■ Required action
Your task is to copy every entry exactly.

■ Recorded information
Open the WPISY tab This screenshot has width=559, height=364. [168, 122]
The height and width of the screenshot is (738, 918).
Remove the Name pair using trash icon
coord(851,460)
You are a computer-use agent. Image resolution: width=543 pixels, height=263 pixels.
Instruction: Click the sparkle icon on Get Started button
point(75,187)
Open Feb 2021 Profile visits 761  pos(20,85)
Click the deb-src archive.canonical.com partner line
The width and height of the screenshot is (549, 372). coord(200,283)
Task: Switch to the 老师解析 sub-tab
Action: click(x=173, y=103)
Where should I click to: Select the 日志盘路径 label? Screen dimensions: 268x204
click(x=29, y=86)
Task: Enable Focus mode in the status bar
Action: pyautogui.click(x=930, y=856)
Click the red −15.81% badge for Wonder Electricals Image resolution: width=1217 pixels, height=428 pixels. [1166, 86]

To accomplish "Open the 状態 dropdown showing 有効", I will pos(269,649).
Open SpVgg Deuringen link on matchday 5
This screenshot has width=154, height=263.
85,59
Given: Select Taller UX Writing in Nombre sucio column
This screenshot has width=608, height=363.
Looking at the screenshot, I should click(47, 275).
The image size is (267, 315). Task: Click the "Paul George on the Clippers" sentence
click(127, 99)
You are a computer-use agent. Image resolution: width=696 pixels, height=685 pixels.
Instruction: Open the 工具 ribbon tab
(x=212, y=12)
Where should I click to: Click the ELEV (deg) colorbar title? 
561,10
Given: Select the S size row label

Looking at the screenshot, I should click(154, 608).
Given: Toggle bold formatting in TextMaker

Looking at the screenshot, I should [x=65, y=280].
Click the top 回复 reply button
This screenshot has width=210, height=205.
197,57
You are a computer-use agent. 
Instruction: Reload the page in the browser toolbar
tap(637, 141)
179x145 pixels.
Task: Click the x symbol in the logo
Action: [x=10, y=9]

■ Completed task
Open the WPISY tab This screenshot has width=559, height=364. [168, 122]
The height and width of the screenshot is (738, 918).
Remove the Name pair using trash icon
coord(851,460)
You are a computer-use agent. Image resolution: width=543 pixels, height=263 pixels.
Instruction: Click the sparkle icon on Get Started button
point(75,187)
Open Feb 2021 Profile visits 761  pos(20,85)
Click the deb-src archive.canonical.com partner line
The width and height of the screenshot is (549, 372). coord(200,283)
Task: Switch to the 老师解析 sub-tab
Action: click(x=173, y=103)
Where should I click to: Select the 日志盘路径 label? Screen dimensions: 268x204
click(x=29, y=86)
Task: Enable Focus mode in the status bar
Action: pyautogui.click(x=930, y=856)
Click the red −15.81% badge for Wonder Electricals Image resolution: width=1217 pixels, height=428 pixels. [1166, 86]

To accomplish "Open the 状態 dropdown showing 有効", I will pos(269,649).
Open SpVgg Deuringen link on matchday 5
This screenshot has width=154, height=263.
85,59
Given: Select Taller UX Writing in Nombre sucio column
This screenshot has width=608, height=363.
Looking at the screenshot, I should click(47, 275).
The image size is (267, 315). Task: Click the "Paul George on the Clippers" sentence
click(127, 99)
You are a computer-use agent. Image resolution: width=696 pixels, height=685 pixels.
Instruction: Open the 工具 ribbon tab
(x=212, y=12)
Where should I click to: Click the ELEV (deg) colorbar title? 
561,10
Given: Select the S size row label

Looking at the screenshot, I should click(154, 608).
Given: Toggle bold formatting in TextMaker

Looking at the screenshot, I should [x=65, y=280].
Click the top 回复 reply button
This screenshot has width=210, height=205.
197,57
You are a computer-use agent. 
Instruction: Reload the page in the browser toolbar
tap(637, 141)
179x145 pixels.
Task: Click the x symbol in the logo
Action: [x=10, y=9]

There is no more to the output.